Inherent in that reference is a fundamental understanding that the souls of Black and white folks were different. 

I say “were” because everything Dr. King was deeply concerned about that night would happen to us, did.

In the past few years, I’ve thought a lot about that “burning house” reference. Because I don’t think we truly understood at that time that the house was almost already burned down. We were so busy surviving that we didn’t study the psychology of the fire and how to be firemen.  

I think about whether Dr. King would be the same person if he was born today; if he was born into this world of selfies, mantras of “to take care of others you must first take care of yourself.” If he were living in the era of meditations of  “put you first” and “take time for you,” would he have the same vision of the Mountain Top? 

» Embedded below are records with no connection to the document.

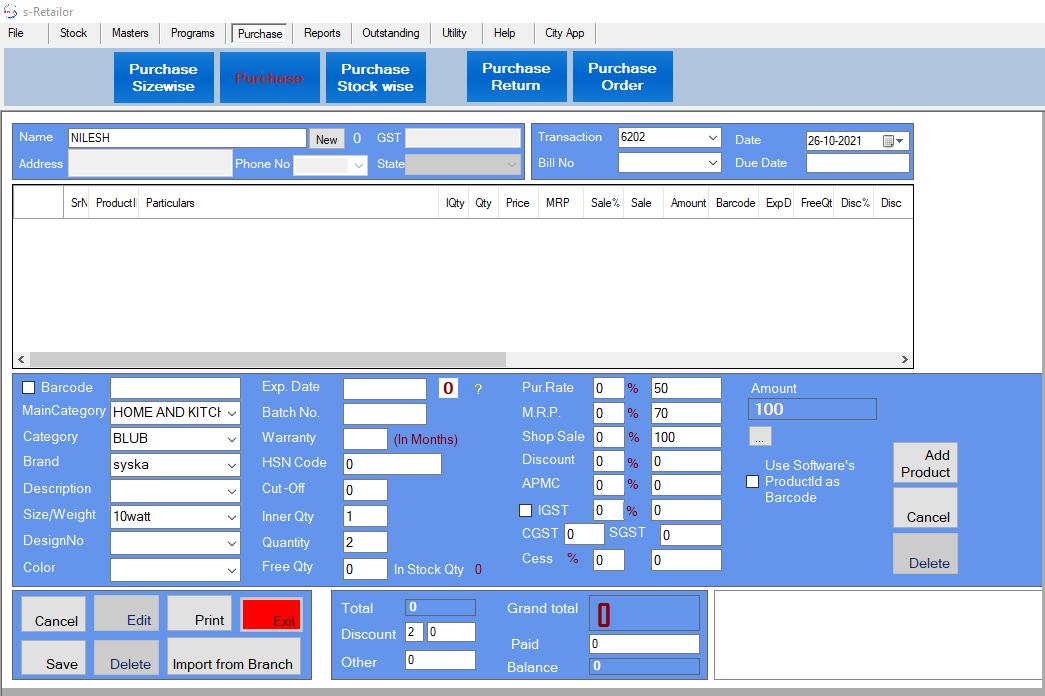The image size is (1045, 696).
Task: Open the Purchase Order tile
Action: pos(622,77)
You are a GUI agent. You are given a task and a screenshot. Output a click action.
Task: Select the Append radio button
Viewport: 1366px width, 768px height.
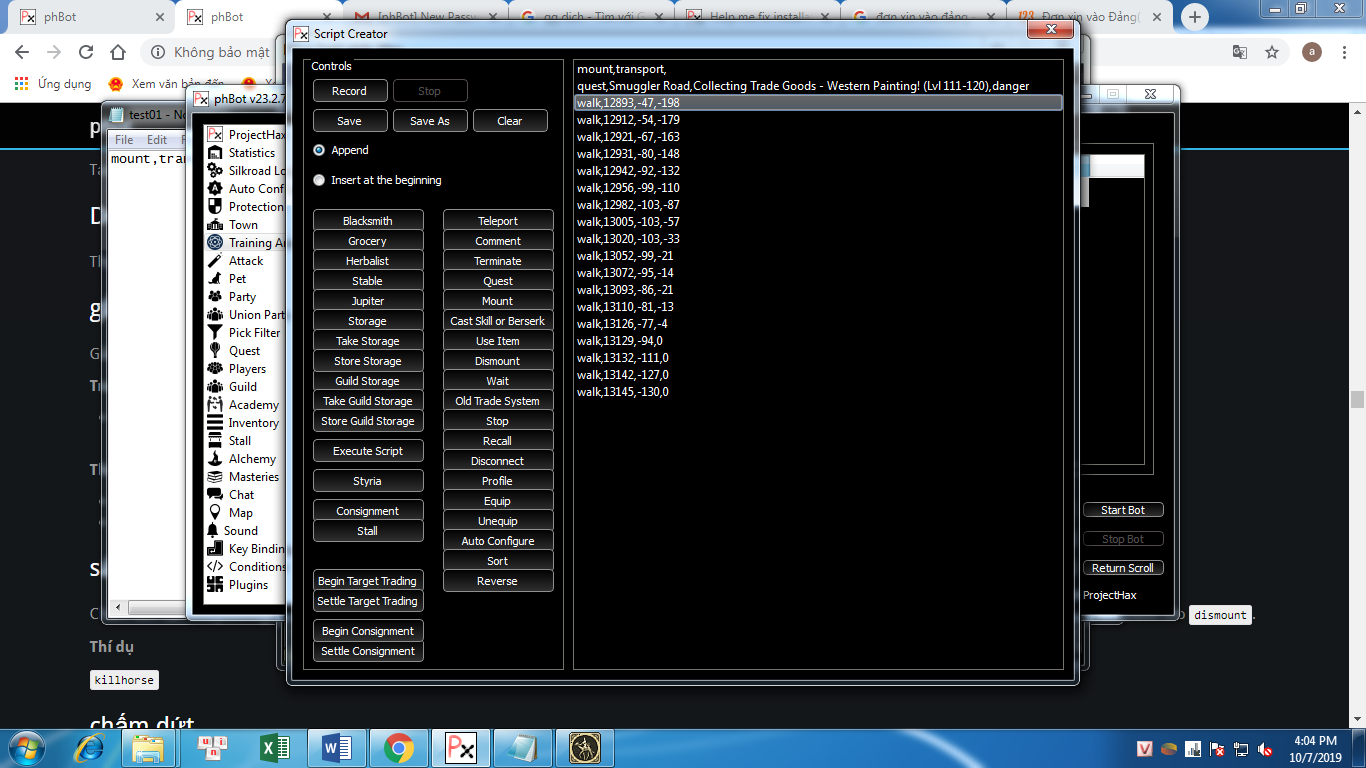pyautogui.click(x=319, y=150)
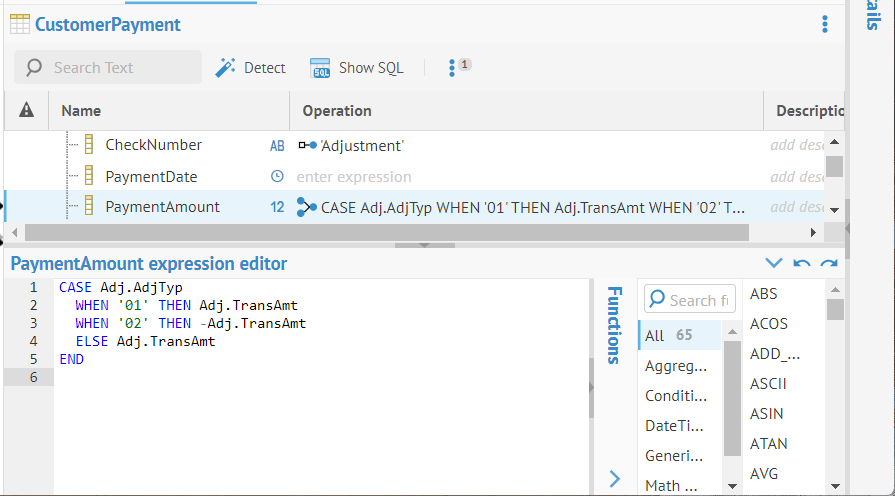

I think the Civil Rights movement today would look very different.

Unlike today, Dr. King was raised in a time when Black people were we not me people. Generations of generations of everyday people who unapologetically sacrificed their evenings and weekends to talk about the needs of the community. Not because they wanted or because they had to but because we were pulled by a force to be "my brother’s keeper." It was in our DNA. And it predates the Civil Rights Movement. 

In the early days of the Civil War, We were considered to be enemy number one by Confederate General Robert E. Lee—even before we signed up to join the Union Army.  Slaves, from the “house negroes” to the field hands, banded together to track and leak rebel movements, got their hands on battle plans, and recorded meetings of Confederate officers who dismissed their presence in the room when discussing tactical ops. Would you risk your life to do that, if you knew the owner would sell your daughter if you got caught? would you steal the battle plans? Would you risk being fired from your six-figure job if the boss told you not to go to a sit-in? If the U.S. government threatened the lives of you and your family, would you still write speeches to motivate millions to risk their lives? Would I?

With your day off spend less time thinking about what Dr. King and millions of others sacrificed for you and your family to have a seat at the table and more about where would we be if they didn’t.